Understanding Abdominal Ultrasounds
There are many reasons why diagnosticians and patients would utilize abdominal ultrasound systems. Obviously, the abdominal ultrasound time fluctuates, and that – depending on the quality of the probe and system – is an important consideration. The abdominal ultrasound reasons vary as well. One could receive an ultrasound during pregnancy to check on the baby’s health and development. Another may desire to examine one’s liver or kidneys. This blog article will begin to elaborate on the fundamentals of abdominal ultrasounds.
Time for Abdominal Ultrasounds:
There are two steps in receiving ultrasound results: Completing the test and capturing the images of your abdomen is the first stage. The next step is examining the image and diagnosing what is depicted from the ultrasound picture. Thankfully, technology has developed so that the actual ultrasound test doesn’t take longer than a few minutes (depending on what is being scanned). The diagnosis, on the other hand, can take a bit more time. Depending on the quality of the ultrasound image, the complexity or severity of the internal structure, it can take a doctor anywhere from few minutes to a few days to pinpoint precisely what requires attention.
Abdominal ultrasound pregnancy check-ups generally take a few moments to scan and examine. The rest of the time often is dedicated to answering questions for the mother or father. A scan diagnosing the liver or kidney to examine damage to structures, functionality, or blood flow may take a bit longer to examine – and similarly to pregnancy ultrasounds – will have a fair portion of time allotted to answering questions.
In terms of preparation, none is really required. One is not obligated to abstain from food, from drink or any other activity (unless specifically directed from the diagnostician). The time generally required for your abdominal ultrasound is the time it takes to drive from your house or office to the hospital, private practice or imaging center you are going to.
Reasons for Abdominal Ultrasounds:
There are many reasons why one would require an abdominal ultrasound. One of the most popular reasons is for pregnancy. There are ultrasound systems that are specifically engineered and designed for this purpose including the GE Voluson (both portable and stationary options available) series. The Mindray DC-70 and the Samsung WS80A are other high quality systems that specialize in OB-GYN ultrasounds. Many of these systems are even capable of producing 3D and Live 3D images of the baby to trace and track it’s development.

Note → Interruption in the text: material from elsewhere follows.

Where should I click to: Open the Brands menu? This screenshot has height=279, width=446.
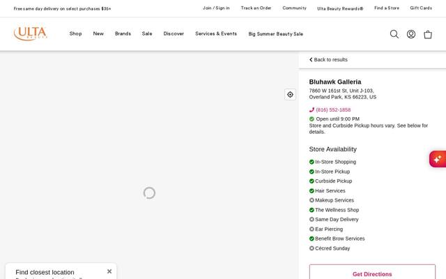tap(123, 33)
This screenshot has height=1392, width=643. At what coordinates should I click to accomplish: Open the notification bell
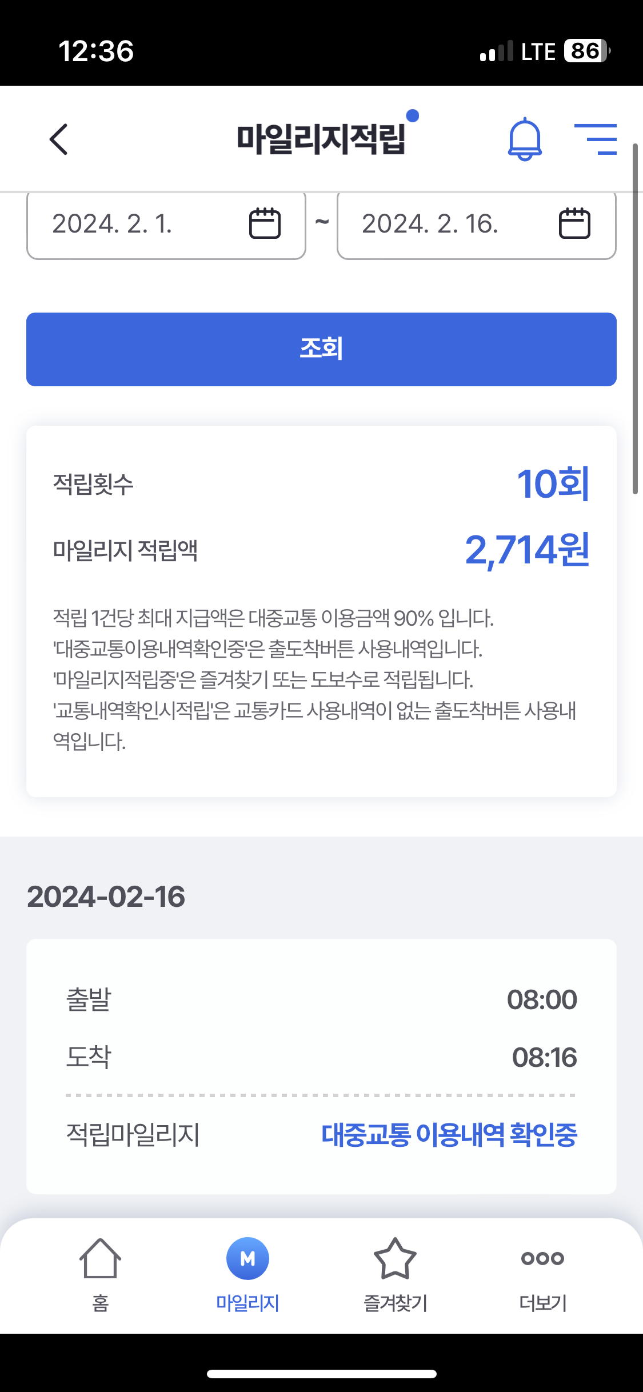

Other reasons, as mentioned above, include check-ups on one’s liver and kidney. Spotting kidney stones, hernias, identifying tumors and gallstones are just a few other reasons for abdominal ultrasounds. These images can confirm regularities, illnesses, structural damages, growths and clots.
Abdominal Ultrasound Equipment:
As we mentioned briefly above, there are specific ultrasound systems that are designed for abdominal applications. Some of the more popular units include the GE Voluson E8, Samsung WS80 and the Philips Epiq 7. These unit specialize in OB-GYN, abdominal and similar application ultrasound images. Other systems are capable of producing quality images but do not specialize exclusively in abdominal applications. For example, the GE Logiq E portable ultrasound system, or the Philips HD15.
One also must make sure that one is utilizing the proper ultrasound transducer. The transducers that specialize in abdominal applications are always curved array probes (probe and transducers are one in the same). Any probe who’s lens is curved can be used for a variety of abdominal applications. Occasionally, phased array or sector array transducers can also be employed to produce abdominal images, usually for pediatrics though. Some examples of popular curved array probes include the GE 10C-D, Philips C6-2 and the Mindray C7-3etransducers. In terms of phased array probes that can project abdominal images, some popular transducers include the Siemens Acuson P4-2, the Sonosite P10x and the GE 3S-RS probes.
There is always the concern, particularly when it comes to medical equipment, regarding the safety of the devices and the potential side effects that occur as a result of employing these machines.
It is important to know that ultrasound machines are known to be completely harmless. They function through the utilization of sound waves emitting from the probe or transducer. These sound waves are then translated into images by the ultrasound machine or system. There is no need to fear when using ultrasound machines – it is a quick, easy and efficient way to diagnose and help determine a patient’s ails.